01/082011
 

 
 
     
 

Caro “pastor”, não se serve a dois senhores, ao mesmo tempo

 

ARTIGO:  Wilson Ogunhê

 

 

Meu Poder Superior não permitiu que eu ficasse em silêncio, depois das provocações do suposto pastor, médico e vereador Vicente Schiavão que, desprovido de vocabulários interessantes para um homem de Deus, médico e vereador, se propôs a fazer diagnóstico sobre uma doença imputada por ele a mim, na emissora do deputado Curiati, no programa do seu colega vereador Ripoli.

 

É comum esperar na defesa de um político diversas formas de ataque à maneira do jornalista escrever, principalmente quando a mídia mostra, com autenticidade, o que vem ocorrendo nos meandros da política, onde está hoje o médico, vereador e pastor Vicente Schiavão.

 

Não existe vereador que seja tão comentado nos quatro cantos da cidade, justamente por declarações e pronunciamentos em que se coloca quase sempre como vítima da imprensa, enquanto que o Portal da Transparência e as quebras de ordem cronológicas mostram seu crescimento financeiro, menos político.

 

Mas, nem tudo isso pesa mais que o diagnóstico feito pelo suposto pastor, médico e vereador, envolvido em casos de corrupção e que, desprovido de preparo, vai até o programa do vereador Ripoli e afirma a um número expressivo de ouvintes que este jornalista sofria da Síndrome de Transtorno Obsessivo Compulsivo (TOC), sendo que nunca lhe dei o direito de fazer qualquer diagnóstico de minha pessoa, muito menos em um programa de rádio.

 

Jamais atingi a honra ou a dignidade do pastor, médico e vereador. Não fui eu que disse que era aleijado. Quem afirmou isso publicamente foi o próprio vereador Vicente que, como médico, deveria saber que de aleijado não tem nada, pois não lhe falta nenhuma parte do corpo.
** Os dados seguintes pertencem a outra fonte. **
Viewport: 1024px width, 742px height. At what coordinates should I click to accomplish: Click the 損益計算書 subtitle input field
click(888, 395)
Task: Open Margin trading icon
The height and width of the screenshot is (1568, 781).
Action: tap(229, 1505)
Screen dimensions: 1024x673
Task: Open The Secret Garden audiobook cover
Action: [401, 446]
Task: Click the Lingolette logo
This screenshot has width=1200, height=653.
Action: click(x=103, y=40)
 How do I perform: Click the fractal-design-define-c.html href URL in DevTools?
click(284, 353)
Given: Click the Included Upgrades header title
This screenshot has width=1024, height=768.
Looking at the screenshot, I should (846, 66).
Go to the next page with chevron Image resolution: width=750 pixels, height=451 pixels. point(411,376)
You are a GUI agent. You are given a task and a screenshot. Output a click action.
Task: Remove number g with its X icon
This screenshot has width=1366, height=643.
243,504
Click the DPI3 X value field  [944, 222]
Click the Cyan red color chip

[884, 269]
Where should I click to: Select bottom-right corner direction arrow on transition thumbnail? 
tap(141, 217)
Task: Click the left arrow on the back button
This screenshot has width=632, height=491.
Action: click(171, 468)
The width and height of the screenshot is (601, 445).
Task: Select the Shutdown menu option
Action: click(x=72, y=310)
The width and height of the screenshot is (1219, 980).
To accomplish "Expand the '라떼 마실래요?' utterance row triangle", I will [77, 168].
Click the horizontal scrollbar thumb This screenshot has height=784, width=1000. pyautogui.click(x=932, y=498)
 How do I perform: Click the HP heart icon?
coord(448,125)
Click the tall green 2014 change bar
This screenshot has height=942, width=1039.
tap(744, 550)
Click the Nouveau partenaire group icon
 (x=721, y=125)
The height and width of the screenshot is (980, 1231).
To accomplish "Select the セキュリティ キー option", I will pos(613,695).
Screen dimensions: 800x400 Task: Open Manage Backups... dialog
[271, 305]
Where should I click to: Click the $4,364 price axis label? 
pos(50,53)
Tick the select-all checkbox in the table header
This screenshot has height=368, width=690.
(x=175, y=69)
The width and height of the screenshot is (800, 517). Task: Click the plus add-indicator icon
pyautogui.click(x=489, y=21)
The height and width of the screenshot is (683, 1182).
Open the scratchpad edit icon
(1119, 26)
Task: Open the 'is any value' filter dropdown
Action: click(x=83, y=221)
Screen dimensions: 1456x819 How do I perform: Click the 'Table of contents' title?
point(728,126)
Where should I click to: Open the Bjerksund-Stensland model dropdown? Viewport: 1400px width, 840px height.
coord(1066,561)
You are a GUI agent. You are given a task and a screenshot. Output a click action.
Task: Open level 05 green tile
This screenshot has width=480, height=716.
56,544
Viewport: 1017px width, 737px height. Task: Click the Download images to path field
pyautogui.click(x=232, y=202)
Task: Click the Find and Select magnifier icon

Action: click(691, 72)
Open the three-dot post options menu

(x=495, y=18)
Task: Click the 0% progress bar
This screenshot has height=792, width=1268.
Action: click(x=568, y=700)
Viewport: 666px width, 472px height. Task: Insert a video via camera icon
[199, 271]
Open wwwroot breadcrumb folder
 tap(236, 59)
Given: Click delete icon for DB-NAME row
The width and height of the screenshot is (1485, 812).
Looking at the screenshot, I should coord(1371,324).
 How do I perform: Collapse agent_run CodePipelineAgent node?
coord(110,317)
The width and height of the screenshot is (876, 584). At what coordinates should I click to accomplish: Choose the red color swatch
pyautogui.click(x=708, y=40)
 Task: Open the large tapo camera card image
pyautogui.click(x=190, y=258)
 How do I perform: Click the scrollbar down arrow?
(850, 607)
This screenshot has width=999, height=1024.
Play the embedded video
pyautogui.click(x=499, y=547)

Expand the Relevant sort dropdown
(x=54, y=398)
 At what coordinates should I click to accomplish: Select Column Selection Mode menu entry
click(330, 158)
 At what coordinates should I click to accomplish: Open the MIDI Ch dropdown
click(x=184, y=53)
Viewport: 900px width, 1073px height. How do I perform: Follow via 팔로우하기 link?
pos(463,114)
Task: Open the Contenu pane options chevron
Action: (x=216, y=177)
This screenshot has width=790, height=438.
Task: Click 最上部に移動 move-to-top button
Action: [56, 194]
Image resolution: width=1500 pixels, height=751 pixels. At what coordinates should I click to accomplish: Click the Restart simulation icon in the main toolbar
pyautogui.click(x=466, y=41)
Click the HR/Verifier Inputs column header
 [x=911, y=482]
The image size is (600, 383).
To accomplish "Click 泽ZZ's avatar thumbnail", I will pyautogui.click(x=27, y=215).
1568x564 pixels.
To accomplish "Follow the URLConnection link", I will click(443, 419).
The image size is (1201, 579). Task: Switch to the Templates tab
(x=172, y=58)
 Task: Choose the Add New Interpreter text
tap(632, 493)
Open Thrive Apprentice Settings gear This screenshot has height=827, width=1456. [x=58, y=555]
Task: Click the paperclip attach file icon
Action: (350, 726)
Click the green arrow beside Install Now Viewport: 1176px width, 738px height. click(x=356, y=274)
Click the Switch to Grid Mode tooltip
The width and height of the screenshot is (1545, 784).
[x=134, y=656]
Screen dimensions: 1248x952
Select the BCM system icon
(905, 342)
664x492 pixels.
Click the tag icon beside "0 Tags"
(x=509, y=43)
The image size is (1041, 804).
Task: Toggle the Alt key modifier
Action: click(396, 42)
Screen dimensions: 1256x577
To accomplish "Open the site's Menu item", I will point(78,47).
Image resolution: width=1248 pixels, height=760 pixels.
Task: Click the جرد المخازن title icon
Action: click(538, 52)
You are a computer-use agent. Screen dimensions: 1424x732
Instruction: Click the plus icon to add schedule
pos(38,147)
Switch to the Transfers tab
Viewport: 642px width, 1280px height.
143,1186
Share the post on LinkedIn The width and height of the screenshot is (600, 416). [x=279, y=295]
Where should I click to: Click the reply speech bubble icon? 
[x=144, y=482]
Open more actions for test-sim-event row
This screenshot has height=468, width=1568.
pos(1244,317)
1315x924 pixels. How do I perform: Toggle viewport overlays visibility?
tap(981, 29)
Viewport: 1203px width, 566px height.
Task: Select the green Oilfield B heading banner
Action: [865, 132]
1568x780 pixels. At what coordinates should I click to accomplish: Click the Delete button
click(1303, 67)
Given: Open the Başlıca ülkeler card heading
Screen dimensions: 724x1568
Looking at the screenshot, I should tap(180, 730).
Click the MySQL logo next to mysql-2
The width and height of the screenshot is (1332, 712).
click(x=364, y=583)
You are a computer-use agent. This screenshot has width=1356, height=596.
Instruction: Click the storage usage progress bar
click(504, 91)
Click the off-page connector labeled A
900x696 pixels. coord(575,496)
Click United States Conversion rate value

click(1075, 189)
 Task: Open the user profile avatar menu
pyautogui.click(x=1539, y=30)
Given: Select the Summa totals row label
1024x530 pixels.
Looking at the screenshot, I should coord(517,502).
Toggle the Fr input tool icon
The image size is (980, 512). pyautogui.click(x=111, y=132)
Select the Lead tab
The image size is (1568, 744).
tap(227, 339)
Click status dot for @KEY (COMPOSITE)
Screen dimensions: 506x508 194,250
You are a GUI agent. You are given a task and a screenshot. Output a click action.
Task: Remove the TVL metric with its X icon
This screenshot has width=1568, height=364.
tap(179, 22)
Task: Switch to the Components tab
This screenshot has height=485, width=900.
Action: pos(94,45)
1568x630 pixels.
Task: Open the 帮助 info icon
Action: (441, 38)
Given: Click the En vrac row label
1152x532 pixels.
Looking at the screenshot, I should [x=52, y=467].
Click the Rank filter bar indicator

Portanto, deveria saber que é apenas uma pessoa deficiente.

 

Não posso ser responsabilizado se o médico-vereador e pastor, ao invés de salvar vidas, em tese, resolveu salvar notas de garoupas e oncinhas, já que é o que mais fica em evidência em suas três profissões, onde o dinheiro escuso supostamente aparece primeiro.

 

Por outro lado, não me restou alternativa senão processá-lo e também a outro vereador, pelo fato de me levar a constrangimento, depois de faltar com a ética profissional o que tem sido comum e até mostrado pelo fato de ser condenado a pagar indenização a paciente por falta de ética.

 

É bem provável que o pastor-médico e vereador Vicente José Schiavão não saiba avaliar a que ponto me expôs nos meios sociais de Avaré ao apontar em uma emissora de rádio um diagnóstico público e sem embasamento, cujo objetivo só poderia ser me embaraçar.

 

Hoje sou vítima dos mais variados tipos de constrangimento em locais aonde vou, sendo vítima de brincadeiras muitas vezes sem nexo, até mesmo perante ou entre meus amigos.

 

Por essa razão, fui obrigado a procurar a Justiça e até mesmo o Conselho Regional de Medicina(CRM), para que se inteirem do assunto e que se possa fazer justiça para que esse tipo de comportamento inadequado em emissoras de rádio não se torne uma rotina costumeira pelo pastor, médico e vereador Vicente José Schiavão, que, como pastor, deve ter-se esquecido de que, segundo um princípio bíblico, não se serve a dois senhores ao mesmo tempo(Matheus 6:24), muito menos  a três.